La vente est-elle conditionnée à la conversion, et qui en supporte le risque en cas d'échec ? Si la conversion est réellement une formalité, un vendeur acceptera une condition suspensive. Une réticence à l'accepter est une information.
Existe-t-il un permis de construire, ou une voie crédible pour l'obtenir ? Un permis qui n'aurait pas pu être légalement délivré est pire que l'absence de permis, car il donne au vice l'apparence d'être réglé.
La voie qui vous est proposée correspond-elle à la catégorie ? Un bail de trente ans est un bon instrument sur un terrain à bâtir et un piège sur une terre agricole. Un montage plaçant le titre au nom d'un ami lao n'est pas un contournement : c'est précisément l'arrangement auquel la loi répond par la confiscation.
Rien de tout cela ne fait de la terre lao un mauvais actif.

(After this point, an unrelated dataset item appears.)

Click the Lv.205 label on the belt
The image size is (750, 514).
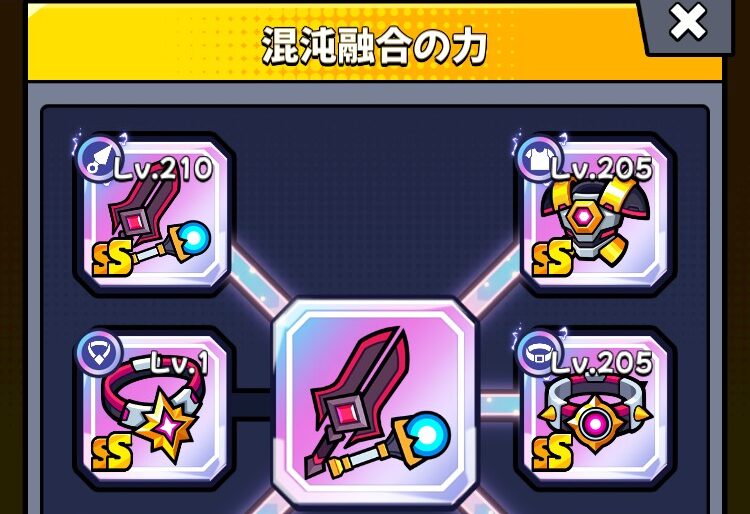[602, 363]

Cela en fait un actif dont le fait décisif est consigné ailleurs que là où les acquéreurs ont l'habitude de regarder. Le titre répond à la question de savoir qui. Le registre répond à celle de savoir quoi. Bien acheter au Laos, c'est lire les deux.
Une note sur les sources. La loi foncière de 2019 n'est accessible aux lecteurs non lao qu'en traduction non officielle, et c'est le texte lao du Journal officiel qui fait foi. Les numéros d'articles sont fiables, la formulation exacte en français ne l'est pas. Nous avons délibérément omis les redevances de conversion, les délais d'instruction et les montants d'amende, parce que la loi n'en énonce aucun et que les chiffres qui circulent en ligne sont sans source. Notez également que le ministère désigné comme autorité foncière tout au long de la loi a été fusionné en 2025 au sein d'un nouveau ministère de l'Agriculture et de l'Environnement : les intitulés des services que vous rencontrerez peuvent donc différer de ceux du texte.
Cet article constitue une information générale et non un conseil juridique. Le droit lao évolue, une grande part dépend de la parcelle concernée, et plusieurs des questions soulevées ici ne se tranchent qu'au guichet d'un bureau foncier de district. Faites vérifier par un cabinet inscrit au Laos tout élément sur lequel vous entendez vous fonder avant d'engager des fonds.